The task =
The reply should hold only the lines from the one with "Instruction: Dismiss the" to the one with "Given: Like the", both ends kept, exactly as they appear below, without any pictures.

· · ·

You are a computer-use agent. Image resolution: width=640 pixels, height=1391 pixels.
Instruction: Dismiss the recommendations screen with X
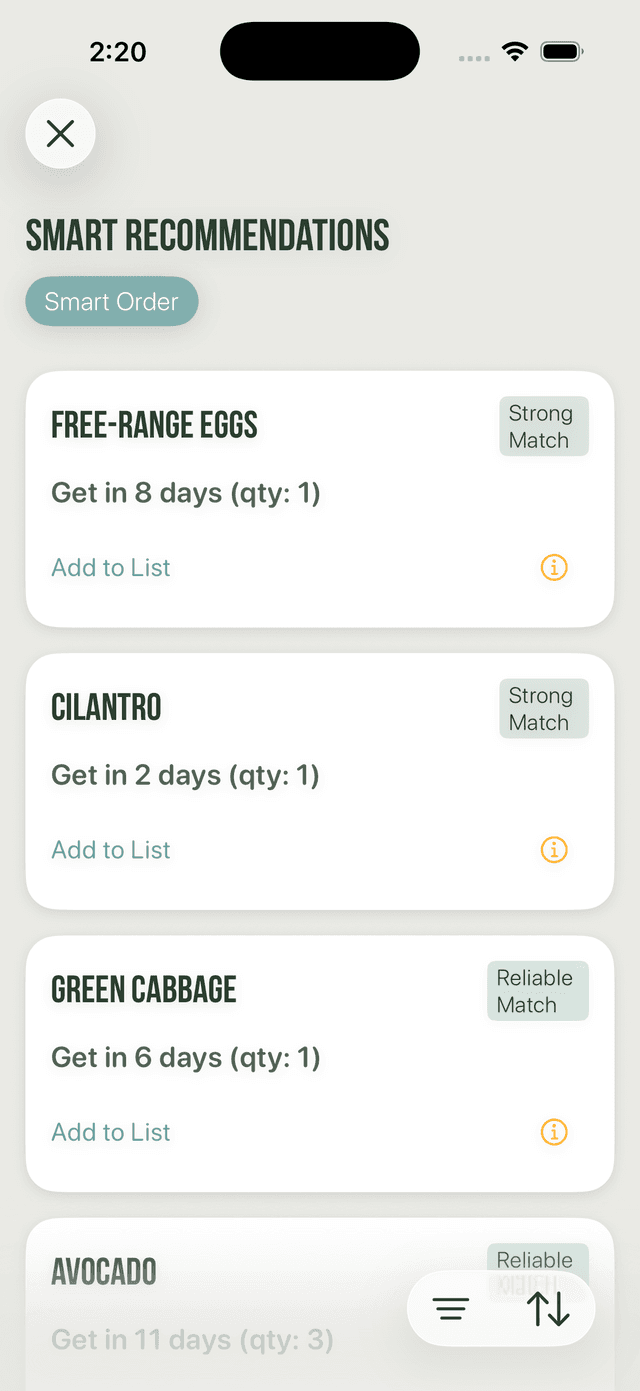click(60, 134)
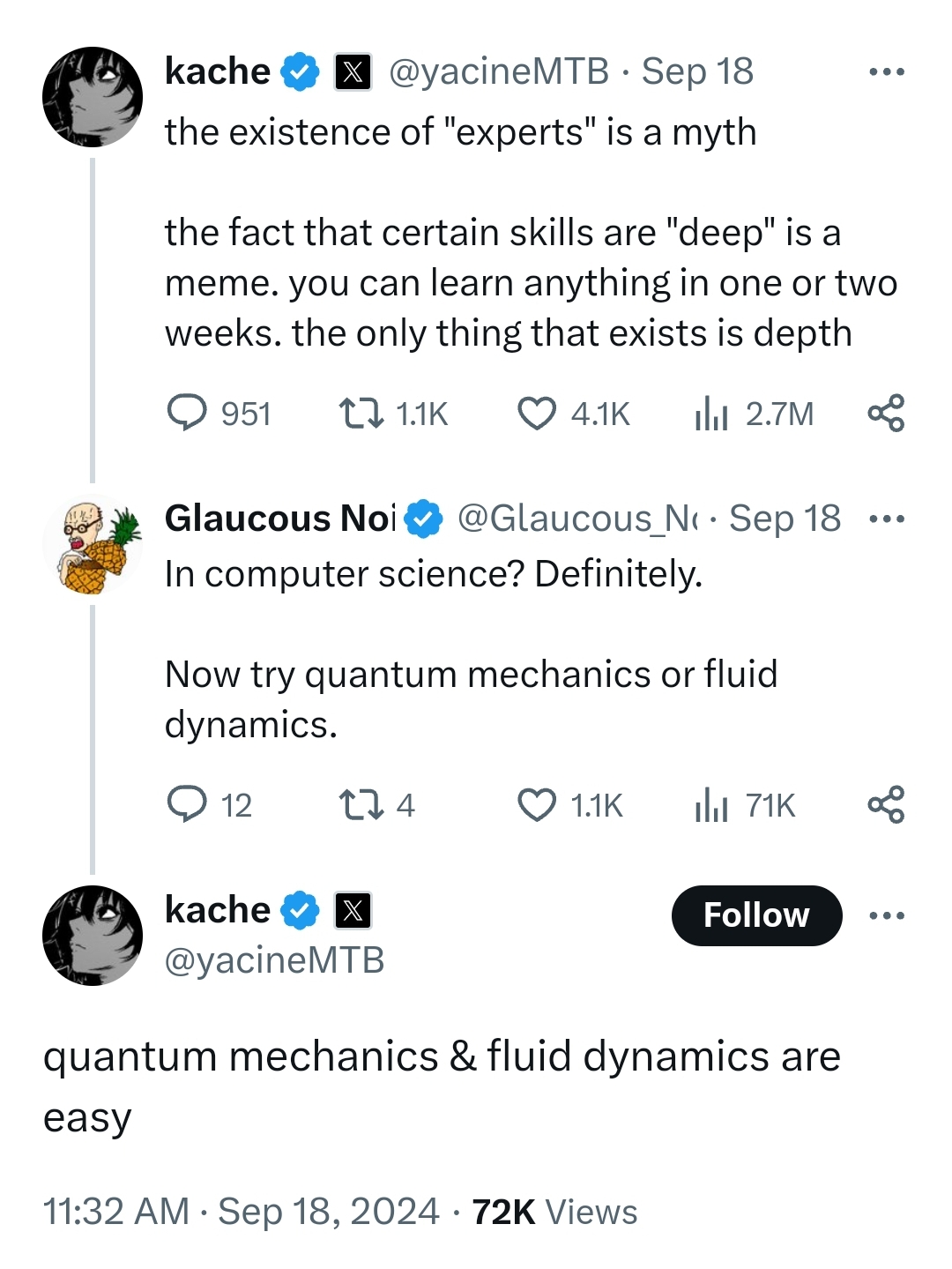The height and width of the screenshot is (1269, 952).
Task: Like kache's tweet with 4.1K likes
Action: pos(536,413)
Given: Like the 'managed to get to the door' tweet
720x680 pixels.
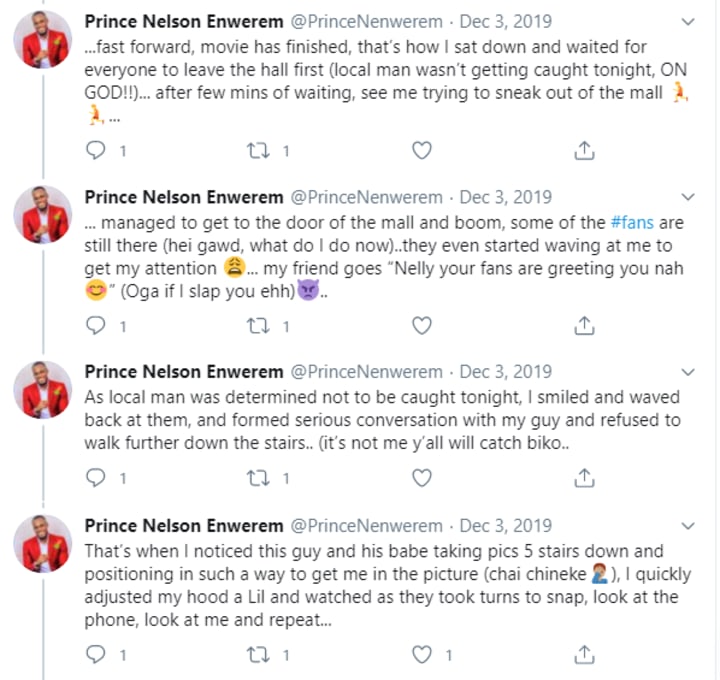Looking at the screenshot, I should (423, 326).
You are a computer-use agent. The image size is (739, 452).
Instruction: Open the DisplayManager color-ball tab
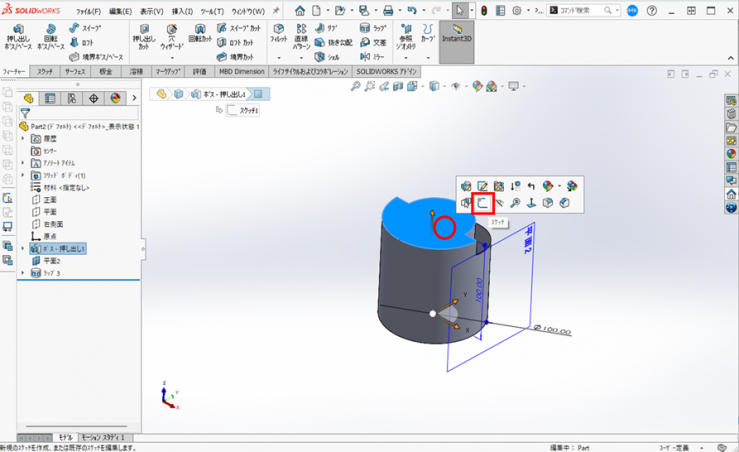tap(115, 98)
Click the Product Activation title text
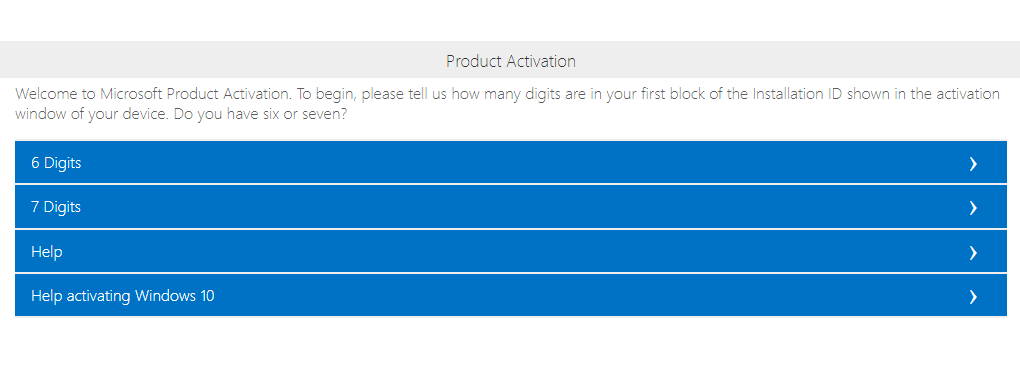Screen dimensions: 1020x370 pos(511,61)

· · ·

Exercise output =
Instruction: Dismiss the recommendations screen with X
click(60, 134)
The height and width of the screenshot is (1269, 952).
Task: Like kache's tweet with 4.1K likes
Action: pos(536,413)
Given: Like the 'managed to get to the door' tweet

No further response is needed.